Well Go USA Entertainment
- Industry: Film distribution
- Genre: Action; Independent; International;
- Founded: 1989; 37 years ago
- Founder: Annie Walker
- Headquarters: Allen, Texas, United States
- Key people: Doris Pfardrescher (CEO); Dennis Walker (CFO, COO);

= Well Go USA Entertainment =

American and international film distributor

Well Go USA Entertainment is an American independent and international film distributor. It distributes films in a variety of genres, including action films, American indie films, and martial arts films, on all types of platforms, including in movie theaters, on DVDs and Blu-rays, and via video on demand (VOD). It is a major distributor of Asian action films in the United States.

Well Go is located in Allen, Texas. Since 2014 and as of February 2025, Doris Pfardrescher and Dennis Walker (daughter and son of founder Annie Walker) were CEO and CFO/COO respectively.

==History==
Well Go Entertainment is a family-owned business whose origins were in distributing home entertainment content such as karaoke videos in the 1990s. The company was founded by Annie Walker in 1989, after she moved to North Texas from Taiwan with her family. After a stint working for Fendi Timepieces as a regional manager in Dallas, Walker started importing karaoke LaserDiscs from Taiwan. The company was incorporated in 1994, at which time it acquired its current name. The name derives from the logo of the LaserDisc business, a singing dog, which in Chinese is "hui guo". The term sounds something like "way go", which to Walker's ear transliterated in English as "Well Go".

At first the company worked with a Taiwanese distributor, then when that went under, started distributing discs there, before moving into the American market. In the mid-2000s it started focusing on straight-to-video releases, the first being a golf instruction DVD by British golfer David Leadbetter. As DVDs became less popular and VODs more so, along with the growing demand for Asian action movies, Well Go started focusing on films and the VOD market. It bought the sole rights to the distribution of the sequel to Ip Man on VOD, which was a huge hit. Over time it expanded into other genres, including horror and indie films.

==Business model==
The company acquires the rights to a product, and it sells to other companies. As well as selling the DVD versions of films, it also deals directly with streaming services like Netflix and Hulu as well as platforms like iTunes and YouTube. In 2019, it established its own streaming service called Hi-Yah (stylized as Hi-YAH!).

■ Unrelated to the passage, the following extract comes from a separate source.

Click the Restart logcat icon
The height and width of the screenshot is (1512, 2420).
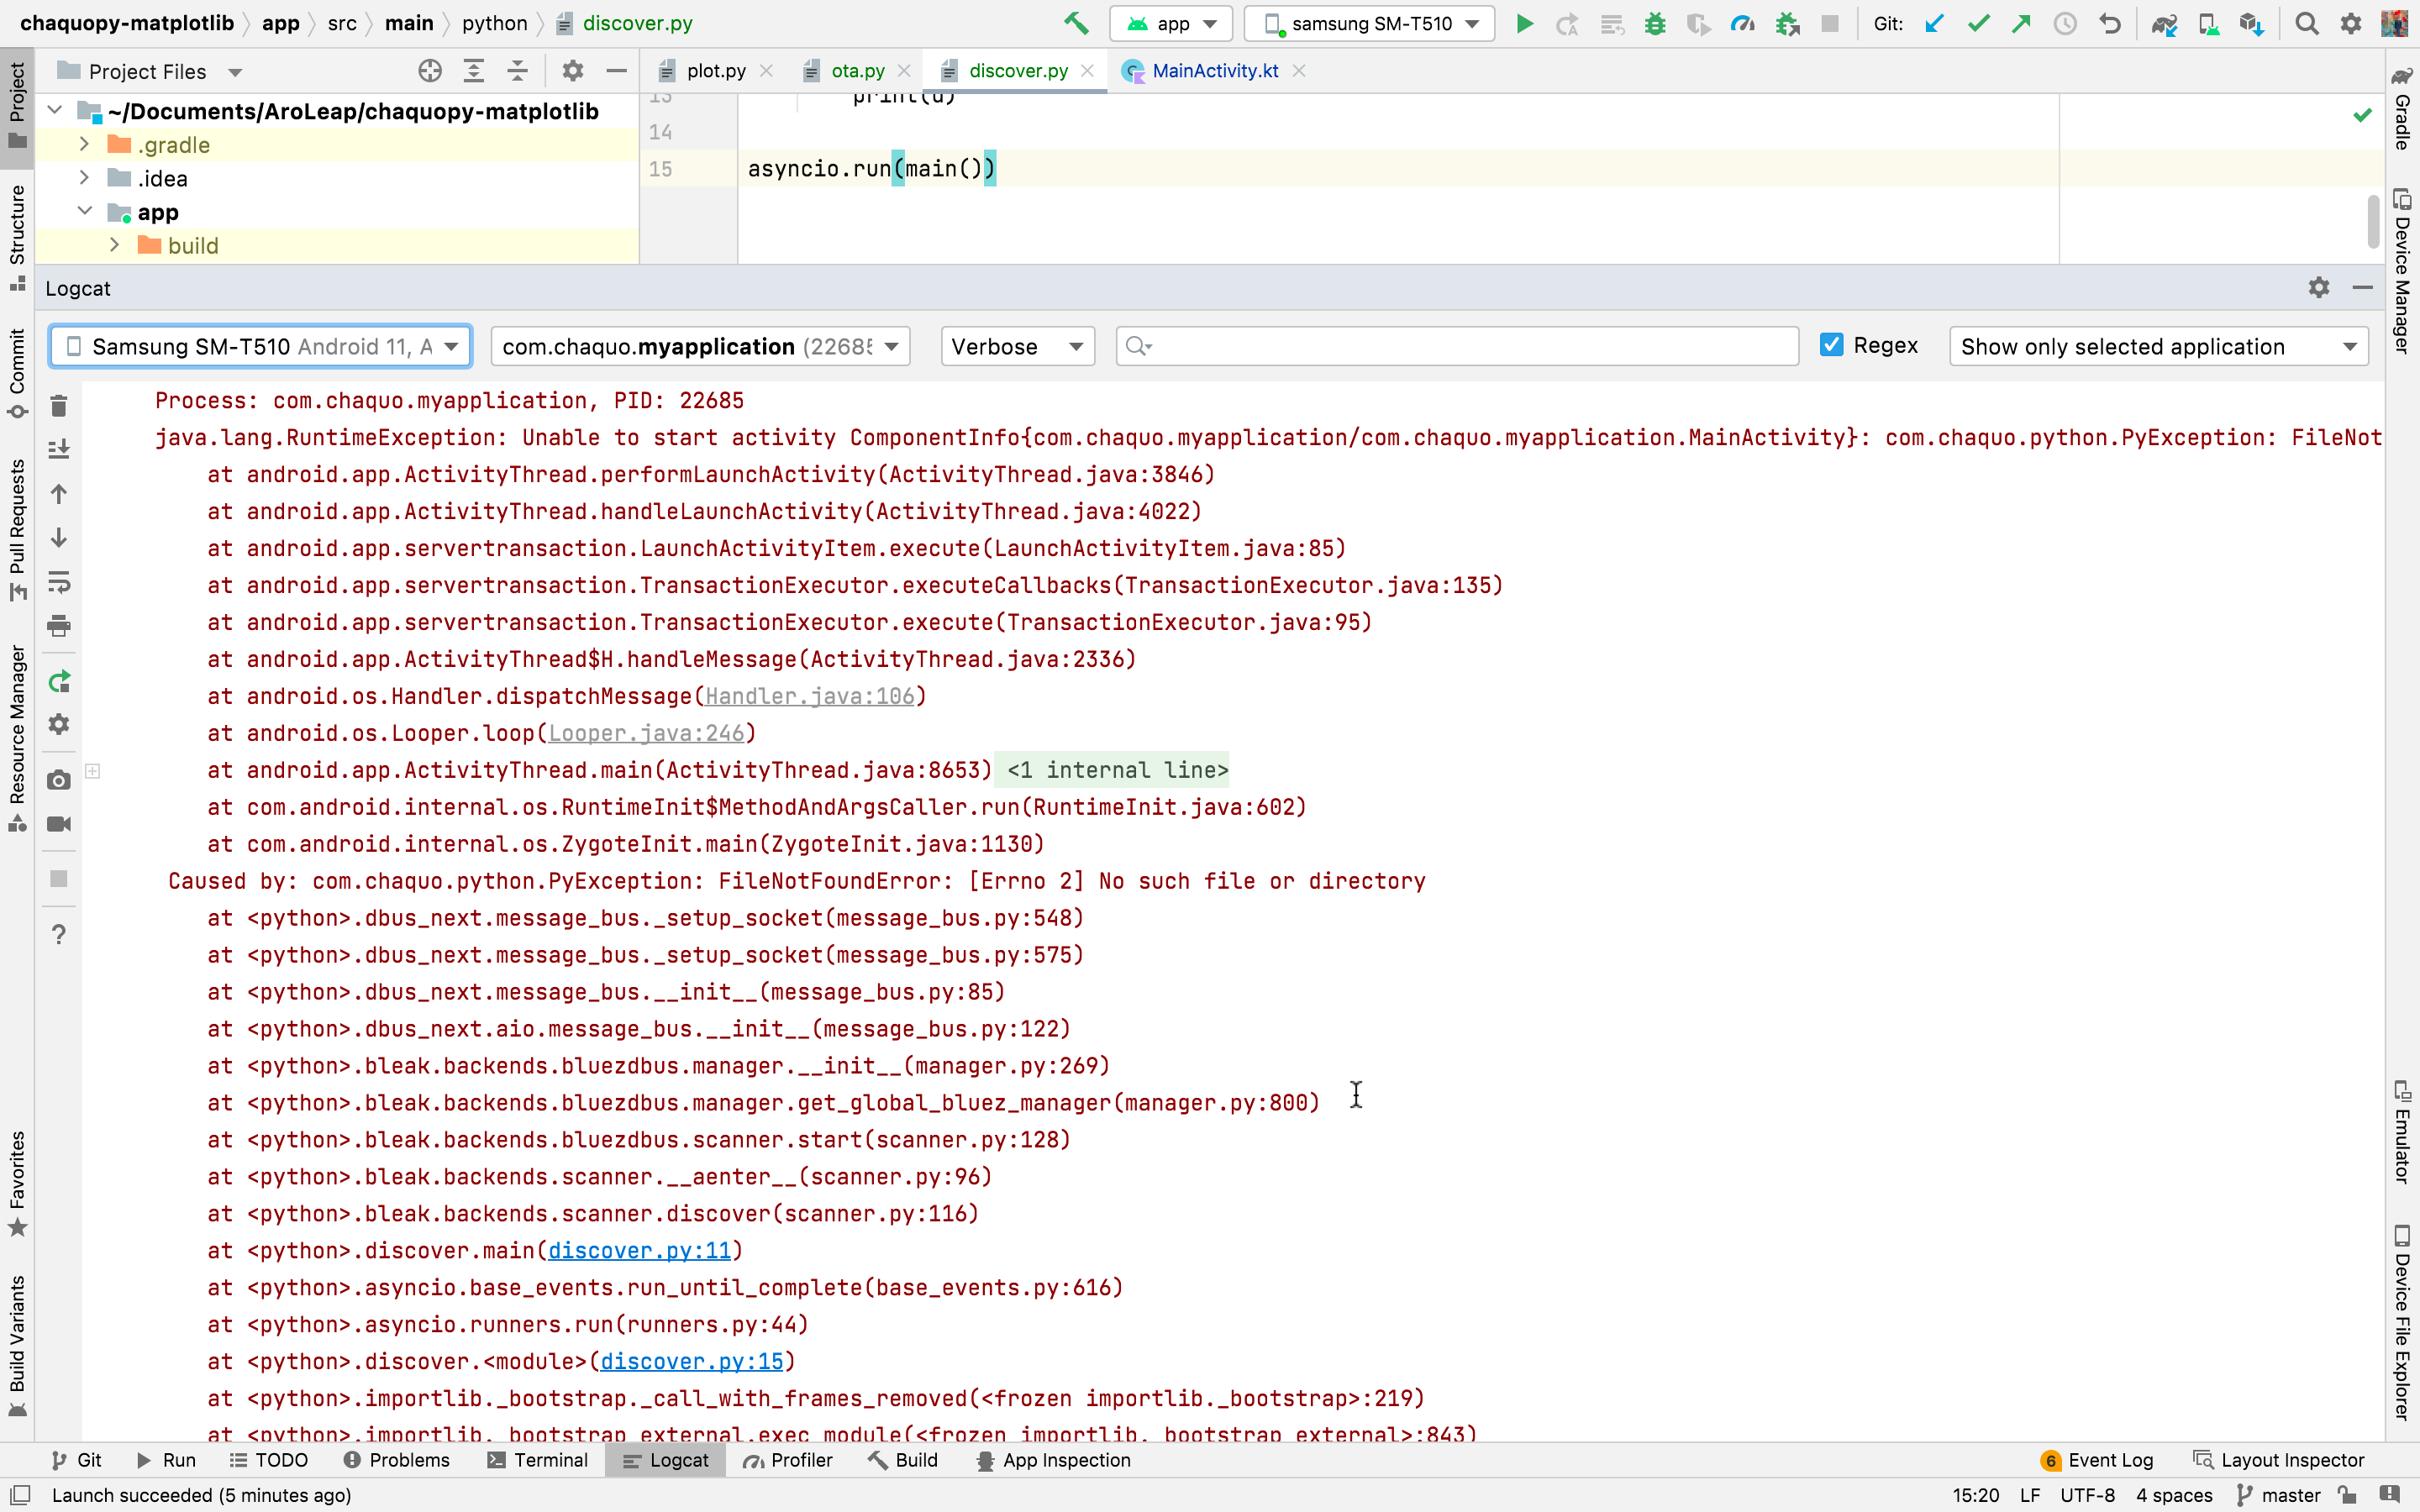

As of 2019, Well Go released around 18–20 movies theatrically, and a total of around 50–60 films total including VOD and DVD, each year.

The company is a major sponsor of Asian Film Festival of Dallas.

==Films==
Well Go distributes films in a variety of genres, including action films, American indie films, and martial arts films, on all types of platforms, including in movie theaters, on DVDs and Blu-rays, and via video on demand (VOD).

The company is a major distributor of Asian films, especially Chinese ones, which often play in AMC Theatres before moving to VOD. Its Asian film releases include the martial arts movie Ip Man 3, and the arthouse film, The Assassin, both released in 2015. In the same year, Well Go released the British satirical crime-thriller Kill Your Friends and the Canadian thriller River.
Well Go scored a major coup when it acquired the rights to the 2018 Korean hit Burning, which it released on Blu-ray and DVD on March 5, 2019.

In 2019, Well Go USA signed a deal with an indie production company called Rustic Films to distribute their films, including The Endless.

The 2023 Hong Kong–Chinese wuxia film Sakra has its debut release on Blu-ray and DVD on June 13, 2023. Also in 2023, Well Go acquired distribution rights for the Australian sci-fi thriller Monolith, first screened in 2022 at the Adelaide Film Festival.